Before & After & Daha After

Selam sevgili dombili arkadaşlarım :))

Bir zamanlar oldukça aktif olduğum bu siteyi, sessiz ve uzaktan takip ediyorum. P90X bitti, siteyle bağları kopardık. Yani bir nevi öküz öldü, ortaklık bitti mevzusu :)  İçimden geldi yazayım istedim bugün. Değişik bir durumdan bahsetmek istiyorum sizlere.

Before & After…

Hepiniz bu kalıba aşinasınız. Zaten pek çoğunuz bu başlığı taşıyan video ve fotoğrafların büyüsüyle bu mecrayı buldunuz. Tıpkı benim gibi. 150 kiloluk şilep gibi poposu olan hanımlar beyler, bir yolunu bulup deyim yerindeyse “taş gibi” vücutlara kavuşmuşlardı. Bunların bir kısmı prodüksiyon olsa da, gerçek canlı kanlılarını bu sitede gördünüz.

Her “before & after” başlı başına bir hikaye. Acının, göz yaşının, azmin, umutsuzluğun, bazen yılmanın ve en nihayetinde vazgeçmeyip, her düşüşte tekrar ayağa kalkmanın hikayesi. Ter kokulu ve tuzlu… Başka hiçbir türlü elde edilemeyecek bir hazzın hikayesi.

İşin buraya kadar olan kısmı oldukça güzel. Güzel olmayan bir kısmı var ki, after’in  ötesinde ki başka bir after. Bu after çok yaman bir after. Yağ tulumu biri olarak devam ettiğiniz hayatınızda değişiklik yapmaya karar verip, en çetin şartları zorlayarak ortaya güzel bir after fotosu çıkartıp, tamam oldu bu iş deyip salarsanız, bahsettiğim öbür afteri görüyorsunuz.

Gitti tüm emekler… O 3 aylık işkenceden sonra kavuştuğunuz belki de hayatınızın en fit vücudu, sizi tekrar aynalarla barıştıran o vücut, istediğinizi alıp giymenize müsait hale gelen o vücut, tekrar bir yağ tulumuna dönüşüveriyor dikkat etmezseniz.
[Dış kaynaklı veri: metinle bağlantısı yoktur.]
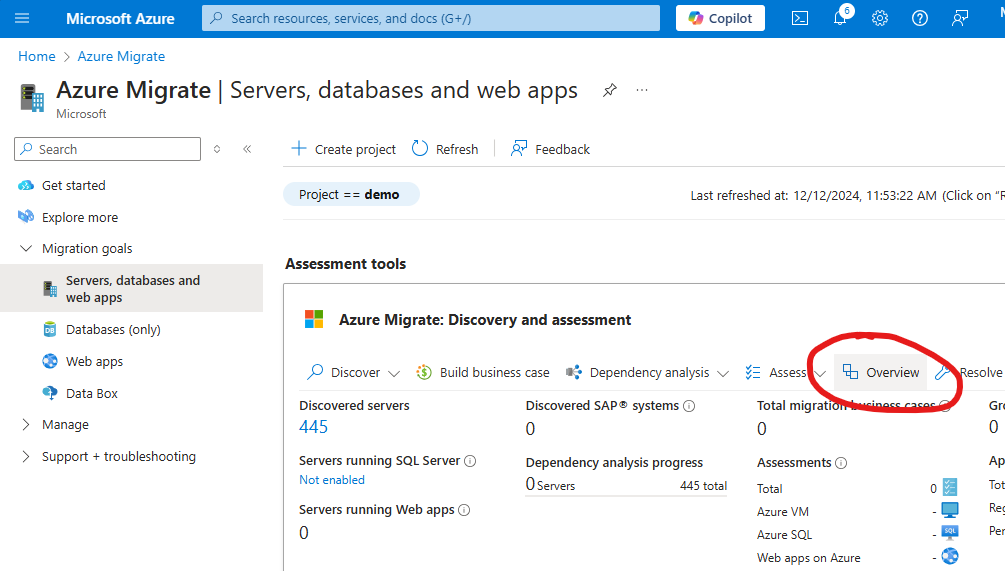Click the Copilot button
Viewport: 1005px width, 571px height.
tap(720, 18)
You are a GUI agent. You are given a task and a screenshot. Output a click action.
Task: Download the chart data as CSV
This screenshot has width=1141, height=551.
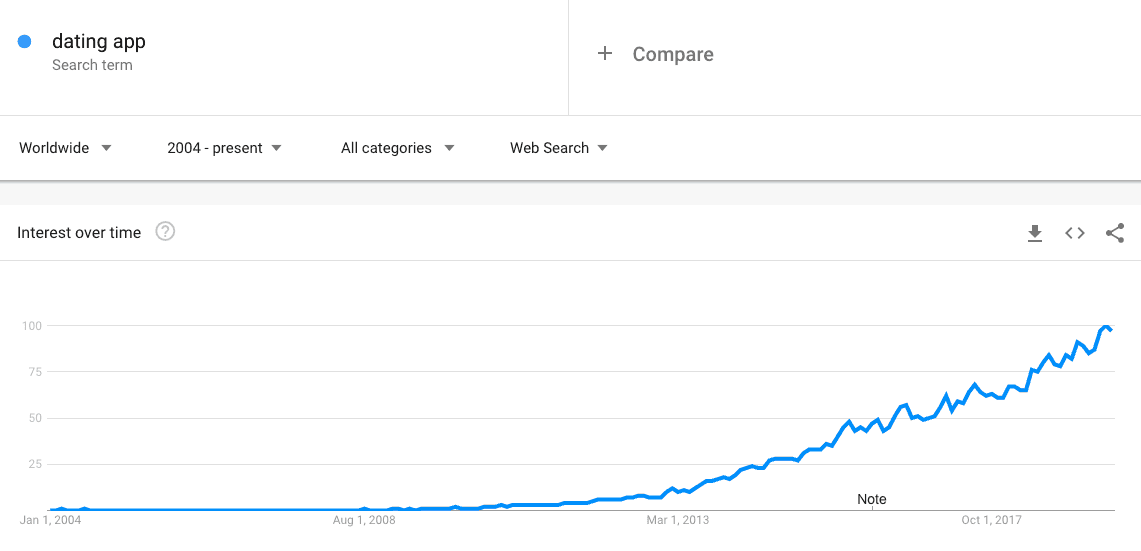[x=1035, y=233]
Hem de sessiz sedasız. Ne olup bittiğini anlamadan… After’ın hazzı ne kadar tatmin ediciyse, bu After’ın After’ı da o derece yıkıcı. Tırnaklarınızla kazıyarak geldiğiniz noktadan, serbest düşüşe geçip, sanki onca çileyi, acıyı çeken siz değilmişsiniz gibi ihanet ediyor vücudunuz.
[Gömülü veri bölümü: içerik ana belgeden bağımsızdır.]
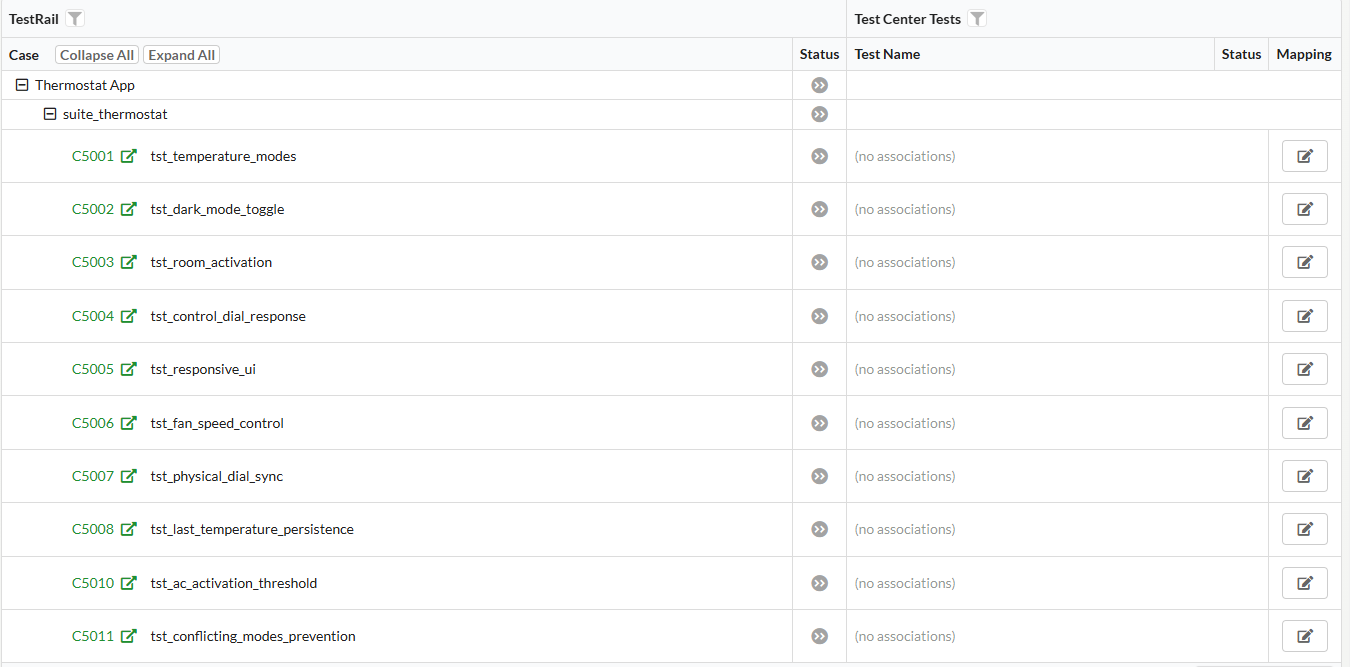Click edit mapping icon for tst_dark_mode_toggle

point(1304,209)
Kendi inşa ettiğiniz binanın altında kalıveriyorsunuz. Sonrası boran tufan. Kendinize olan saygınızı kaybedebilirsiniz, pisikolojiniz bozulabilir hatta depresyona bile girebilirsiniz. Tekrar eden bir kısır döngüye hoş geldiniz. Bir kere yaptım, tekrar yapabilirim diye düşünebilirsiniz ama şunu unutmayın, her tekrar edişinizde metabolizmanız deyim yerindeyse “yalama” oluyor.

Kısaca diyorum ki, “tekrar yaparım nasıl olsa” demek yerine yaptığınıza sahip çıkın, hatta devam ettirin. Böylesi daha acısız olacaktır…
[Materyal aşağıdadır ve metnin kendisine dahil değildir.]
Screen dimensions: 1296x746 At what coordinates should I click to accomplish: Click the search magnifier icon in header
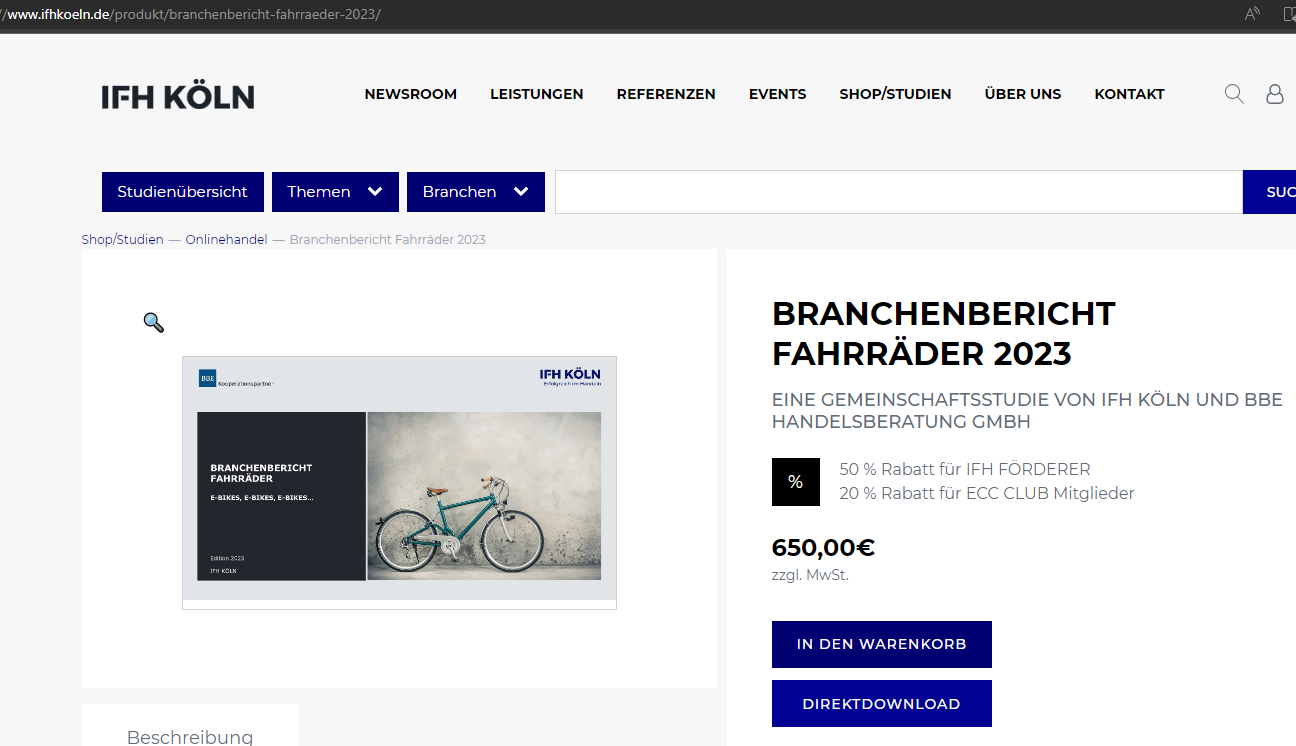[1234, 94]
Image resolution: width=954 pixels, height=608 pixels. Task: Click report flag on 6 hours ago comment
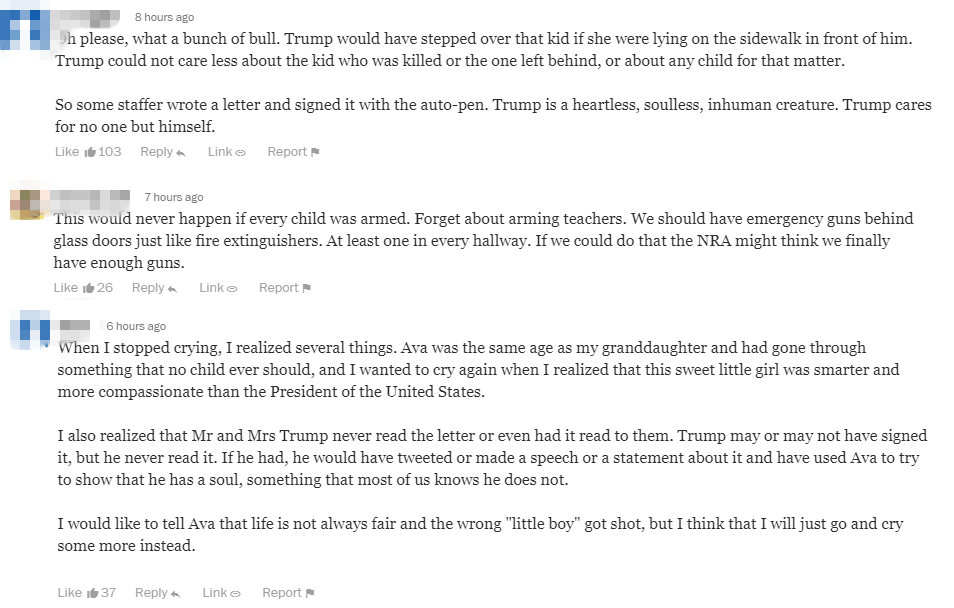[x=310, y=593]
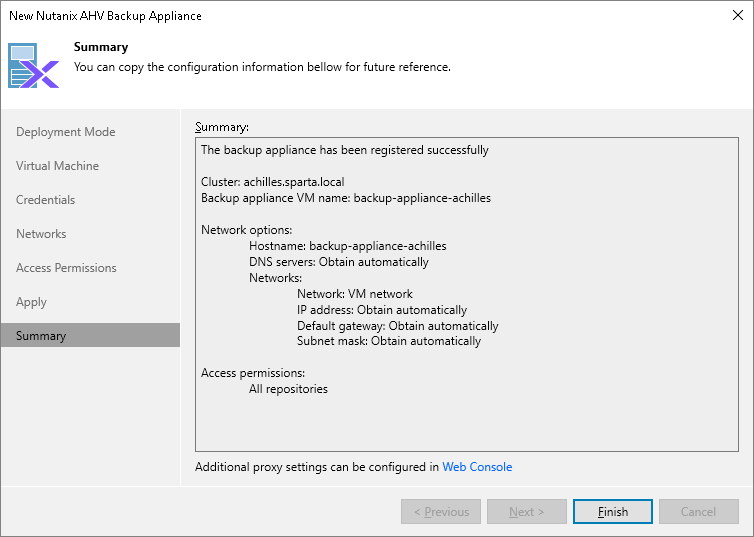
Task: Cancel the appliance wizard
Action: (x=698, y=512)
23 Nisan benim doğum günüm. Hazır bir kaç gündür sigarayı da bırakmışken, tekrar başlamak için güzel bir gün diyorum. “Before & After”dan sonra “daha After” durumundayım şu an. Utanç verici bir durum bu. Harekete geçmek istiyorum tekrar ama motor soğuk :))

2 Yorum

  1. Yorumlarınızınher kelimesine katılıyorum. Benim öyle bir sorunum olmamasına rağmen, Şu an 74 kg beforda 84 kg gibi kabul edilebilir bir kilom olmasına rağmen, ben de before foto çekmemeyi çok düşündüm aynen sizin dedipiniz gibi nasıl olsa yaptım bi daha yaparım moduna girmemek için hep her zaman Şu anki vucudumla doğmuş gibi hissetmek için. Tüm köprüleri bağlantıları yakmak istedim ama yapamadım insanın egosu izin vermiyor. Neyse fazla uzamasın önce sonra fotoğrafı konusu tartışılmalı.

    Cevapla
  2. Erkan Hocam, öncelikle nice yıllara, doğum gününüz şimdiden kutlu olsun.

    Sizin için bu durumda 23 Nisan’dan daha güzel bir gün olamaz yeniden başlamak için. Doğum günü, Cumartesi’ye denk geliyor, sigara illetini de bırakmışsınız…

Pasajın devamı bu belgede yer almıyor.